>>>

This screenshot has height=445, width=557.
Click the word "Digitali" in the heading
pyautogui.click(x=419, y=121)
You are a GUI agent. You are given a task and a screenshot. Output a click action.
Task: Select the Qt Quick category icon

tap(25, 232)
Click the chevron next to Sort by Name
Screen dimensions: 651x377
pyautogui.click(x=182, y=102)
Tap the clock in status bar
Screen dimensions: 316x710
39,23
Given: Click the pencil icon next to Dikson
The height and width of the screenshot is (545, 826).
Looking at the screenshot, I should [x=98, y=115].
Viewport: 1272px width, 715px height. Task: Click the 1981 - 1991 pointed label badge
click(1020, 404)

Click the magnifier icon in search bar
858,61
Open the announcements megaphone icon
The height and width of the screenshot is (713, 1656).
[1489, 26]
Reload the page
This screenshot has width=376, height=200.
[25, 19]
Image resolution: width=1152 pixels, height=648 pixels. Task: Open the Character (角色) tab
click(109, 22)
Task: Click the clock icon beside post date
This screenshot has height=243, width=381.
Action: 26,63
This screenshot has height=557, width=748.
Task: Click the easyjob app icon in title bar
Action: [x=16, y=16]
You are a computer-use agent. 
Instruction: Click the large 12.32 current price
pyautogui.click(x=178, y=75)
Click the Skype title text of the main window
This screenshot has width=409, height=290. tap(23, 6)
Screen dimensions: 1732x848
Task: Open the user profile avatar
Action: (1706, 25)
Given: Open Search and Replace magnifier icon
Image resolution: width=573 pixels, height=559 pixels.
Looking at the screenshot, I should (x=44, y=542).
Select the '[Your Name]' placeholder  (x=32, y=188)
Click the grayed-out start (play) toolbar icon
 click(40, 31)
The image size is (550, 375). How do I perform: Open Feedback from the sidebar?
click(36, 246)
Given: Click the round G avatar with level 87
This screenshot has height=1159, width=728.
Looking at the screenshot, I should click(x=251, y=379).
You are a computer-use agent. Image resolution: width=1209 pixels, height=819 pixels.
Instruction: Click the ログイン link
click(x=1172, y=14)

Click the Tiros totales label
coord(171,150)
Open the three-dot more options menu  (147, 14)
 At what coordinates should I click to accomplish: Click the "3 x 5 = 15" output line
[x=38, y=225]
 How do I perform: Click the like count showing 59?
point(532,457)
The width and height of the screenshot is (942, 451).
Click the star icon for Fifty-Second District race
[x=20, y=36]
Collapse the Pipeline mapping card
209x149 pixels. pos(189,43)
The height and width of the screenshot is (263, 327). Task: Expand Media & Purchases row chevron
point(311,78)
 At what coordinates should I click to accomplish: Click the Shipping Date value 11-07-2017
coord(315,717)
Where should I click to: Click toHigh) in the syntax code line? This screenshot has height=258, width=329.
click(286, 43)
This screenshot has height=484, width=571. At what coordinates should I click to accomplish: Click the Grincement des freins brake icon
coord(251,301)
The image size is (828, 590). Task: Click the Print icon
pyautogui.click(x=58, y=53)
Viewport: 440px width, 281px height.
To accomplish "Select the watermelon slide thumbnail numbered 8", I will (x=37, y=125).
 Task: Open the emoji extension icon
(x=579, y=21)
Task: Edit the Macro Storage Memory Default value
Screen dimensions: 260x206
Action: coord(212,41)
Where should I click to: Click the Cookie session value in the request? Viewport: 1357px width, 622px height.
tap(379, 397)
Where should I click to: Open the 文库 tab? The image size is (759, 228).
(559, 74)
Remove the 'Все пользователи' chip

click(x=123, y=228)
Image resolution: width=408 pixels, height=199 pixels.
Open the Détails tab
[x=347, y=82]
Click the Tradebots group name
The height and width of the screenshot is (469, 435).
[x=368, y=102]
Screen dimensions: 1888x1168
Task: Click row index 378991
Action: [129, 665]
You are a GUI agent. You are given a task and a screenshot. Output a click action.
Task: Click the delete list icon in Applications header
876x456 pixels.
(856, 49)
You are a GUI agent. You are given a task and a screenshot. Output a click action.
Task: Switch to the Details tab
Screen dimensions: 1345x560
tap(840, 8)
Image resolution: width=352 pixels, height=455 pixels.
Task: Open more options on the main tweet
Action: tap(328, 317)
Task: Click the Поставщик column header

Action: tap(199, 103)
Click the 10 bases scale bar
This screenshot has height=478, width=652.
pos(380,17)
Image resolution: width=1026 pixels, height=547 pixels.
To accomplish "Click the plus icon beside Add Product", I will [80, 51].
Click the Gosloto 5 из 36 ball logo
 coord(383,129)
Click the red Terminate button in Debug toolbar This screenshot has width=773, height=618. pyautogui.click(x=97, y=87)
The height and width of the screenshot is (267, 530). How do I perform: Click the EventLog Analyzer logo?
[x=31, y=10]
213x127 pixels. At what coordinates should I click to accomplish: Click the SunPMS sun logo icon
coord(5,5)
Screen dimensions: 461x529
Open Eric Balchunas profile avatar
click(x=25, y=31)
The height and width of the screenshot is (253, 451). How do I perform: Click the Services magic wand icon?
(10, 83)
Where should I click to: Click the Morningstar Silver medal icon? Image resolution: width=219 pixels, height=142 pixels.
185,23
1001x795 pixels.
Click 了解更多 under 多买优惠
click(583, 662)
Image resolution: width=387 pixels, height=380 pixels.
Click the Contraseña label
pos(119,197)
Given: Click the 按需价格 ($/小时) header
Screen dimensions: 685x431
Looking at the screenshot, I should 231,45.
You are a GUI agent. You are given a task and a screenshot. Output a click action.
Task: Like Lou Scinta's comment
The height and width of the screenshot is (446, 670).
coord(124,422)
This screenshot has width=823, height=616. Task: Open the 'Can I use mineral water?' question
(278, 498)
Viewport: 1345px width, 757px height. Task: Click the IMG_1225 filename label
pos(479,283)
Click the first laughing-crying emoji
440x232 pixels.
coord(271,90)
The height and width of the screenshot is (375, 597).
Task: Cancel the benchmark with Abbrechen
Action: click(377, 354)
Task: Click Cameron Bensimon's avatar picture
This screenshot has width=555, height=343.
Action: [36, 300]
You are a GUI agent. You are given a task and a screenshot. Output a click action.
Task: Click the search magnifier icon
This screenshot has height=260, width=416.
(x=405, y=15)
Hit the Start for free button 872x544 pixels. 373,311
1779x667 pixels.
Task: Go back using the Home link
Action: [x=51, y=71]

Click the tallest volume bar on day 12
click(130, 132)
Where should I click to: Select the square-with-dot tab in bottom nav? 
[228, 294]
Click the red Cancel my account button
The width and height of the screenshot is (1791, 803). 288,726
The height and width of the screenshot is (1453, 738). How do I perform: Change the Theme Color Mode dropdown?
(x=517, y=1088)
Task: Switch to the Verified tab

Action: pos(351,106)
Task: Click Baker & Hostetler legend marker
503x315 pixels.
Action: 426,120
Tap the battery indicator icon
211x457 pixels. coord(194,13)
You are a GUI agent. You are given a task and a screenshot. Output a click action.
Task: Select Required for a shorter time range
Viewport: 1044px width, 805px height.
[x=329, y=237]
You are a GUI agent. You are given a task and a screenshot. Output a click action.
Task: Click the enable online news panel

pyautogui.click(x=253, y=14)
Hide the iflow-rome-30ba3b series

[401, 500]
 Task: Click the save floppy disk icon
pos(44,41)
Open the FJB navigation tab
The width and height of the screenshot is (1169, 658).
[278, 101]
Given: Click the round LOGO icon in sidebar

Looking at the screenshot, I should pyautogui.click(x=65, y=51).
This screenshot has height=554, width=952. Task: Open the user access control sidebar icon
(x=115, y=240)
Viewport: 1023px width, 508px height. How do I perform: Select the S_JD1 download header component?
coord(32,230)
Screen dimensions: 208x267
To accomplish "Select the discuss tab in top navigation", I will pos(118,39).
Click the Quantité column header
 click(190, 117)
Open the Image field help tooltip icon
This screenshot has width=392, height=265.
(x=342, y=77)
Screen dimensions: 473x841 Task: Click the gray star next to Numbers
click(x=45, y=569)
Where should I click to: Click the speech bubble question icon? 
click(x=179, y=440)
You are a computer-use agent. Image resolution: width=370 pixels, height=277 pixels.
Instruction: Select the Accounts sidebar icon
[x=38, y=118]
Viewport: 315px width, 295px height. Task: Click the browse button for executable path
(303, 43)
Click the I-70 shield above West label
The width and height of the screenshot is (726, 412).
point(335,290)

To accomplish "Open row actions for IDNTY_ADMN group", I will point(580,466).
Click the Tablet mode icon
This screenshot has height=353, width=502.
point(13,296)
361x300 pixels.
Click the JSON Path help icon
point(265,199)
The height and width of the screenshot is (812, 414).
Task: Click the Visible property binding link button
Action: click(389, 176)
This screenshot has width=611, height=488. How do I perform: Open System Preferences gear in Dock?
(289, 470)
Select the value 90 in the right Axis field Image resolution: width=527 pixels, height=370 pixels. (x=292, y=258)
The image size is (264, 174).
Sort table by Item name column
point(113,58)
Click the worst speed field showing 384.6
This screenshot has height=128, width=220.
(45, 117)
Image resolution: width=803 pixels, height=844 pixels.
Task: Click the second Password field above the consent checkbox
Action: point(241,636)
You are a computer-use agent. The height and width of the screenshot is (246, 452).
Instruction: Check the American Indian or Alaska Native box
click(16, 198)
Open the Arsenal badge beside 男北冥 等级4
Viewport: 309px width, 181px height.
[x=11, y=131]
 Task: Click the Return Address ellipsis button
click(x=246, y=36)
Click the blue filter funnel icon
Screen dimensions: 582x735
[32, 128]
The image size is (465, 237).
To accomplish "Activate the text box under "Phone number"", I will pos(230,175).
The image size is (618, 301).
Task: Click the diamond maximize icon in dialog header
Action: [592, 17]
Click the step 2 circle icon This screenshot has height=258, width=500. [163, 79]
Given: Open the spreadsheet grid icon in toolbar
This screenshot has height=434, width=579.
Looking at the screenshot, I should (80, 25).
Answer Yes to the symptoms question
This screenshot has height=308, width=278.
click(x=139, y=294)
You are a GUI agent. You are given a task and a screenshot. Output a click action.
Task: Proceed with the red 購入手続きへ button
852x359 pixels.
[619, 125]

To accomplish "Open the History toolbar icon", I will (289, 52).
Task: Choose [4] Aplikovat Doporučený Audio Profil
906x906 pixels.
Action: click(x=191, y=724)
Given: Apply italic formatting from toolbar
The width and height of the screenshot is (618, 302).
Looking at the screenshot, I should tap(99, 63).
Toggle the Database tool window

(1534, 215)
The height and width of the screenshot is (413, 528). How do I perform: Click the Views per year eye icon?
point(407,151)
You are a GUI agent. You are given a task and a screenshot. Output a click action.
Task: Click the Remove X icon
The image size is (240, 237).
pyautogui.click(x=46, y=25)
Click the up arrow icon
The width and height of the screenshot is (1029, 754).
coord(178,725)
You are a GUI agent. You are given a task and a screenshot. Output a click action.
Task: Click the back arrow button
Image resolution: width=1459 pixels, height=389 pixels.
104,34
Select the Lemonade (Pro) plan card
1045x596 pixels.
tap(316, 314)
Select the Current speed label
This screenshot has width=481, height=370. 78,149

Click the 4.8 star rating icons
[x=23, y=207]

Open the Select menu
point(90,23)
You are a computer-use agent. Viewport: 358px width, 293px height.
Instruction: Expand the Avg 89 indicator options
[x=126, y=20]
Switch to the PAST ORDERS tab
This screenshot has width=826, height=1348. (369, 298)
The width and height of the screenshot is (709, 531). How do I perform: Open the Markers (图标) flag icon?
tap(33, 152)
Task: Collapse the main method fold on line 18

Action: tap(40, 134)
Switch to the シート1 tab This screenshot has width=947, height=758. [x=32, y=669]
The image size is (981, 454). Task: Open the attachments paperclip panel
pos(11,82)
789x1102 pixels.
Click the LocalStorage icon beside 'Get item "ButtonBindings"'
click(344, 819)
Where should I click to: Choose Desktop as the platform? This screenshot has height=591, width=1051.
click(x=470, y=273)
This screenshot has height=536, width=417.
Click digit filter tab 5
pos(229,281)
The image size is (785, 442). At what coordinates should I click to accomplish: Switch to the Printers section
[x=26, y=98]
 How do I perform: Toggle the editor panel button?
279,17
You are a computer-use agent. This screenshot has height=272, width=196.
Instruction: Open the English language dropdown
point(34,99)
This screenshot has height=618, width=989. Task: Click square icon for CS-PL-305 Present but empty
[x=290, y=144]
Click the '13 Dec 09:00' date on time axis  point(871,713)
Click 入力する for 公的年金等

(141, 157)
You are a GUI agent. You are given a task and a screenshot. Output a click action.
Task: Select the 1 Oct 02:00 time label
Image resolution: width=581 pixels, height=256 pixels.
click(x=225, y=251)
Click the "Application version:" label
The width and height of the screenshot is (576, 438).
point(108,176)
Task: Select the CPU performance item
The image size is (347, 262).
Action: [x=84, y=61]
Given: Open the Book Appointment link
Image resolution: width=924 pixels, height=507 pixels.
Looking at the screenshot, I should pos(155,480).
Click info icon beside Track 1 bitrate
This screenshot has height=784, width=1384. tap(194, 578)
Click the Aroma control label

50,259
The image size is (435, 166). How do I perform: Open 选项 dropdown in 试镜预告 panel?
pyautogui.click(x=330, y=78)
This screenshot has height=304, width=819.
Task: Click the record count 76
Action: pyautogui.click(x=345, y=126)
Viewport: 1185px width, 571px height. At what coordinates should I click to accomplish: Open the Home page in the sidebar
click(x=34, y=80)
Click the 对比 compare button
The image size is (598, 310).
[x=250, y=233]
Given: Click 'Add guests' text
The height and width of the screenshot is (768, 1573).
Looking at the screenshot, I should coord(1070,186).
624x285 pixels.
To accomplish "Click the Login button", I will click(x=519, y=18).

<<<

* **DIRECTIONS**
Looking at the material above, please copy exactly every line from its first line through the line containing "Given: Click the pencil icon next to Dikson", with both ends included and nothing else.

* **RESULT**
This screenshot has height=445, width=557.
Click the word "Digitali" in the heading
pyautogui.click(x=419, y=121)
You are a GUI agent. You are given a task and a screenshot. Output a click action.
Task: Select the Qt Quick category icon

tap(25, 232)
Click the chevron next to Sort by Name
Screen dimensions: 651x377
pyautogui.click(x=182, y=102)
Tap the clock in status bar
Screen dimensions: 316x710
39,23
Given: Click the pencil icon next to Dikson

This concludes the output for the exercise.